Recently, LDS Church leader Tae-gul Jung and other members of the Church of Jesus Christ of Latter-day Saints participated in interfaith meetings at Chungbuk University in Cheongju Korea. The topic was "Religious Values for Healing the Soul in the Model of the Rural Farm Community".
The conference emphasized the important role of traditional religious wisdom in healing the soul and the relevance of the rural community as a cultural model. Global economic factors have resulted in the transformation of agrarian societies to urban societies. However, the many benefits of the ancient model of the rural farm village are vital to consider as we face challenging social problems in more urban settings.

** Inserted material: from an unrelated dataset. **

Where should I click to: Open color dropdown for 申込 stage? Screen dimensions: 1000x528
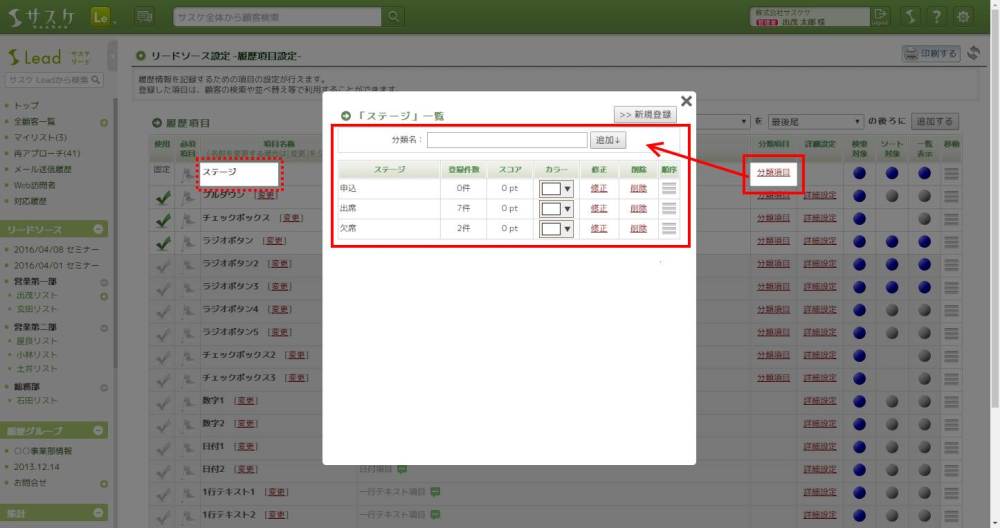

"Although change is inevitable, we should not forget the important religious teachings and traditional values of the past,” said Elder Tae-gul Jung, one of the senior leaders of the Church in Korea.
The LDS Church emphasizes the importance of traditional values. All societies have some moral basis, whether originating from religion, philosophy, science, or any number of sources. Religious values cannot be dismissed from the public square any more than the vast array of other positive values can be. Efforts to do so ignore the deeply embedded religious antecedents that give shape to the common heritage and identity of peoples across the globe. One of the world’s leading thinkers on religion and society, Jurgen Habermas, wrote that among the modern societies of today, “Only those that are able to introduce into the secular domain the essential contents of their religious traditions which point beyond the merely human realm will also be able to rescue the substance of the human.”

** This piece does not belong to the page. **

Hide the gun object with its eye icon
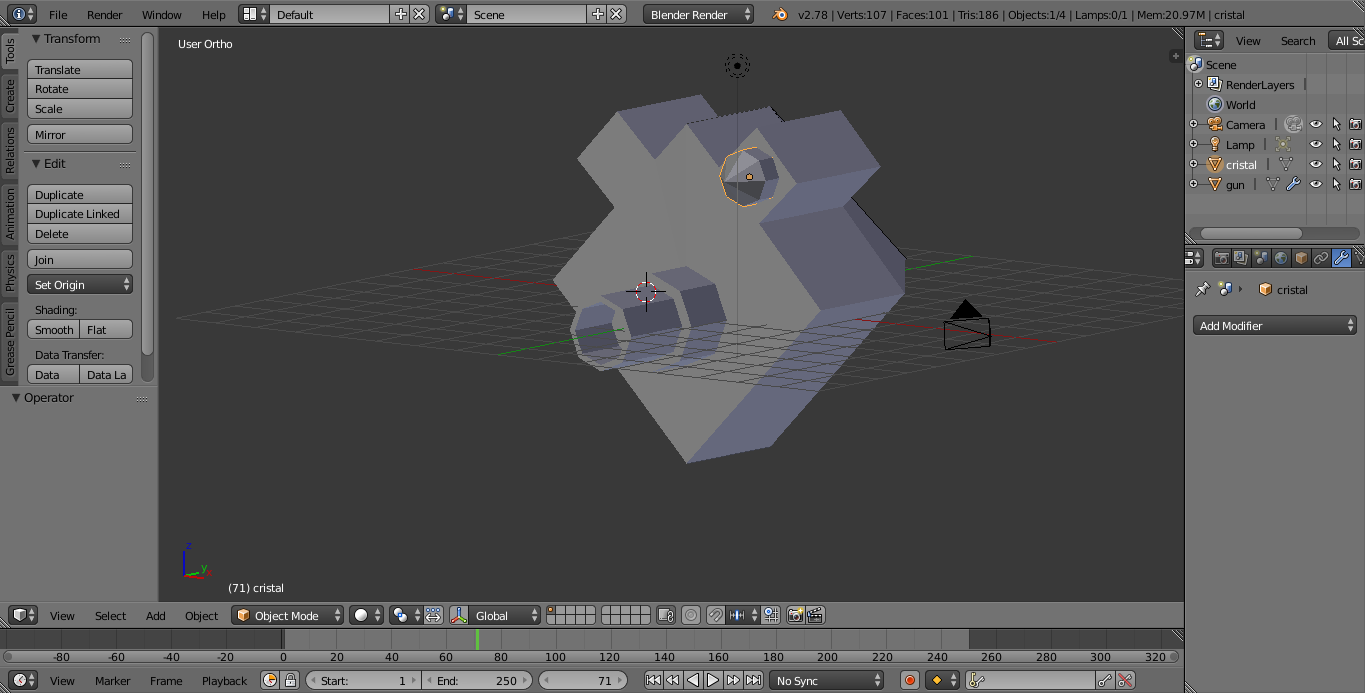The height and width of the screenshot is (694, 1366). 1316,184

Our pluralistic society makes space for peaceable coexistence and cooperation between diverse people of good will, including the religious and nonreligious. Elder Dallin H. Oaks of the Quorum of the Twelve Apostles asserted that support for religious freedom “is not a renunciation of the secular or a suggestion that one must choose between religion on the one hand and the whole body of secular learning on the other. That is a false dichotomy.”
Those presenting at the meeting included Professor Yong-hwan Kim from Chungbuk University, Pastor Se-wu Lee of the Cheulnyeok Church, Yeon-suk Kim of Chungbuk University, Professor Yong-chun Choi of Sangji Women’s University, and Lecturer Dong-eui Shin of Hangu Gyoweon University.